[Supplied entries Boundary: Start]
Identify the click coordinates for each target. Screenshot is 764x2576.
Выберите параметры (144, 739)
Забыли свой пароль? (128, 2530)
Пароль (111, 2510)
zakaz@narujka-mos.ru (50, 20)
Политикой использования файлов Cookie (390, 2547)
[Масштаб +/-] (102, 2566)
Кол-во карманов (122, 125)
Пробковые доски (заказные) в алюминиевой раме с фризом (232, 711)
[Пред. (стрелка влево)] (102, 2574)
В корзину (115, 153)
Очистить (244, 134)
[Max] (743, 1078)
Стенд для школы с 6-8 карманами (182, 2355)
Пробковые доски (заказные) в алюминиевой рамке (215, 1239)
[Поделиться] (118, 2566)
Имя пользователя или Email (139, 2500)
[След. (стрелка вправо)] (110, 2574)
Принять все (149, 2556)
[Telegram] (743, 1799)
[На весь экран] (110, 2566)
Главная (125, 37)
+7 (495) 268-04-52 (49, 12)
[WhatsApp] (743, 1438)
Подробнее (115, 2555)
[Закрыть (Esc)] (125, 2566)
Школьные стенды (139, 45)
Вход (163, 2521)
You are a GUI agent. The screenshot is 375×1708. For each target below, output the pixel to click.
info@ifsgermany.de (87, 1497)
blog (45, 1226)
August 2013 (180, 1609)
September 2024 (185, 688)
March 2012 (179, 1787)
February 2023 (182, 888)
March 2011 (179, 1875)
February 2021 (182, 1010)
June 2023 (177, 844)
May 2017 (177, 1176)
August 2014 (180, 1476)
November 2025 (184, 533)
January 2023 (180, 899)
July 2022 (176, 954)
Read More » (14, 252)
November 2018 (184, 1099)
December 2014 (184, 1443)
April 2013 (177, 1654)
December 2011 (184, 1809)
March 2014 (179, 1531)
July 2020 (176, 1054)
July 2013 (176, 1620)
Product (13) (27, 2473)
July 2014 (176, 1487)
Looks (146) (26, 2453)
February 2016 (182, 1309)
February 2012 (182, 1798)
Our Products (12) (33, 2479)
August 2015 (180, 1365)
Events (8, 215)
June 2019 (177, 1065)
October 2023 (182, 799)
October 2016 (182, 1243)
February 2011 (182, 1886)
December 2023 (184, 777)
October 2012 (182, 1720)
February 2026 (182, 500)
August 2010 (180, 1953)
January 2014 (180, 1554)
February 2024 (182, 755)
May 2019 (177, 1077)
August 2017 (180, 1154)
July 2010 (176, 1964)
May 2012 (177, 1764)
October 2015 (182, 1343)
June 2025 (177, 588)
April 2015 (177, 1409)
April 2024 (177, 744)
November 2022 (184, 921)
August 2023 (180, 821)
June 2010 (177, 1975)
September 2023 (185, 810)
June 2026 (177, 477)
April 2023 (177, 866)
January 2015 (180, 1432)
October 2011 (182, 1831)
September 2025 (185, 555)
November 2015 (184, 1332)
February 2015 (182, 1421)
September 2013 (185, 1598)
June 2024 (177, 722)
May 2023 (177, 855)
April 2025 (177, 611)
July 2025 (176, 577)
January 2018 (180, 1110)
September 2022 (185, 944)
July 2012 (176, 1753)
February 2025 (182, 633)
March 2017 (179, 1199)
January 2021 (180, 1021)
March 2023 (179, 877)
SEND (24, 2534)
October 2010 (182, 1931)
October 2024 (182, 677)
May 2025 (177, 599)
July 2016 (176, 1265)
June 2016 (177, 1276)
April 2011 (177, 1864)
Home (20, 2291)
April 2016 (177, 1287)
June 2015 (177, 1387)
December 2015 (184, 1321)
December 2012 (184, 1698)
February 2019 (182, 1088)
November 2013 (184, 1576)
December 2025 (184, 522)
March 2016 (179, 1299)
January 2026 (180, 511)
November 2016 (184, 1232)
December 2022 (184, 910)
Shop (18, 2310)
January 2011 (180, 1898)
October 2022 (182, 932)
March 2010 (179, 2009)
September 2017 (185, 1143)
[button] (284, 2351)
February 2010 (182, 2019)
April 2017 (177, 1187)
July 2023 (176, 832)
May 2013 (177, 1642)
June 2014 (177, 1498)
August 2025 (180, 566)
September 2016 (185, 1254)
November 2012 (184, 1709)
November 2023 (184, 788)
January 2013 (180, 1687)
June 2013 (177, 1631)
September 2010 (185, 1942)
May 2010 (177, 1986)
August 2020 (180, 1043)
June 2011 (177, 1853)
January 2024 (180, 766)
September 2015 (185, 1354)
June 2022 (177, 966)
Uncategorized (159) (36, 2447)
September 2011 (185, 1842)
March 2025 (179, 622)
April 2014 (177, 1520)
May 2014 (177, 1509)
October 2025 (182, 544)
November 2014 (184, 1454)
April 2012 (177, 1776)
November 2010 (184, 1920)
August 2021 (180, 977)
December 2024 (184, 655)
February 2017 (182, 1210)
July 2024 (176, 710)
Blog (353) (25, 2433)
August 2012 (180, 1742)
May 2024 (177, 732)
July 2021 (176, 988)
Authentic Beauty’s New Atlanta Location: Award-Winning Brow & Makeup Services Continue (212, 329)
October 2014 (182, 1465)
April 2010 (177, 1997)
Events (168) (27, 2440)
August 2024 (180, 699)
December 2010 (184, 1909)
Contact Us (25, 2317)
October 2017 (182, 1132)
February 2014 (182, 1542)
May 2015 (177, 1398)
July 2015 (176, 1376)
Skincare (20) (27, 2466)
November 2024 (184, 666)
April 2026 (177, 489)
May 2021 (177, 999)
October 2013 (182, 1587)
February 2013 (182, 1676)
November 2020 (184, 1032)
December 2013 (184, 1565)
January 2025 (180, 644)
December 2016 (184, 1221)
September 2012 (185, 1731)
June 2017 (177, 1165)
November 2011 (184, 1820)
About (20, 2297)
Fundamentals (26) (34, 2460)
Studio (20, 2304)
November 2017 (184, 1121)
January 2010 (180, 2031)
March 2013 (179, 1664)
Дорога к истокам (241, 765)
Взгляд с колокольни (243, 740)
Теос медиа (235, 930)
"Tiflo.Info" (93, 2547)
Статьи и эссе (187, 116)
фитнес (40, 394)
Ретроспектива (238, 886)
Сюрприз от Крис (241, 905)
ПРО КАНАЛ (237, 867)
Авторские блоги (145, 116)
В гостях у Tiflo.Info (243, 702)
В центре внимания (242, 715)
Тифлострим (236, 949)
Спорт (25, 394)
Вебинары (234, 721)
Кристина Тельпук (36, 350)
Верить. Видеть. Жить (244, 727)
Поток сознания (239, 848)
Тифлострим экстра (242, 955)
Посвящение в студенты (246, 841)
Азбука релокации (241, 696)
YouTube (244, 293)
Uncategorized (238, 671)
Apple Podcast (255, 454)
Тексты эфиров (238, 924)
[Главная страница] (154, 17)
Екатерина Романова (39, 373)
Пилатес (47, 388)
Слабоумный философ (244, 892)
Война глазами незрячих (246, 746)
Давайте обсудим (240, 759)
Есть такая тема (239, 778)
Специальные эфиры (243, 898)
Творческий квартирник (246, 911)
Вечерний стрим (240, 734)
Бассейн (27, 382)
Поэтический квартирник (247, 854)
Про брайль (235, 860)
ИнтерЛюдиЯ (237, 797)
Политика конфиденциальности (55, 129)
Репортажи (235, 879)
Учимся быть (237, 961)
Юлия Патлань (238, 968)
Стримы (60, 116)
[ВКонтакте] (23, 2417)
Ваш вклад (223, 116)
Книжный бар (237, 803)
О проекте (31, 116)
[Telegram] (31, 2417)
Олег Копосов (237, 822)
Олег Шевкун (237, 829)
[Supplied entries Boundary: End]
Your instructions: Please return exactly the lines from the one containing "Авторские блоги (145, 116)" through the end of the entries above, adding no other line.

Your solution:
Авторские блоги (145, 116)
В гостях у Tiflo.Info (243, 702)
В центре внимания (242, 715)
Тифлострим (236, 949)
Спорт (25, 394)
Вебинары (234, 721)
Кристина Тельпук (36, 350)
Верить. Видеть. Жить (244, 727)
Поток сознания (239, 848)
Тифлострим экстра (242, 955)
Посвящение в студенты (246, 841)
Азбука релокации (241, 696)
YouTube (244, 293)
Uncategorized (238, 671)
Apple Podcast (255, 454)
Тексты эфиров (238, 924)
[Главная страница] (154, 17)
Екатерина Романова (39, 373)
Пилатес (47, 388)
Слабоумный философ (244, 892)
Война глазами незрячих (246, 746)
Давайте обсудим (240, 759)
Есть такая тема (239, 778)
Специальные эфиры (243, 898)
Творческий квартирник (246, 911)
Вечерний стрим (240, 734)
Бассейн (27, 382)
Поэтический квартирник (247, 854)
Про брайль (235, 860)
ИнтерЛюдиЯ (237, 797)
Политика конфиденциальности (55, 129)
Репортажи (235, 879)
Учимся быть (237, 961)
Юлия Патлань (238, 968)
Стримы (60, 116)
[ВКонтакте] (23, 2417)
Ваш вклад (223, 116)
Книжный бар (237, 803)
О проекте (31, 116)
[Telegram] (31, 2417)
Олег Копосов (237, 822)
Олег Шевкун (237, 829)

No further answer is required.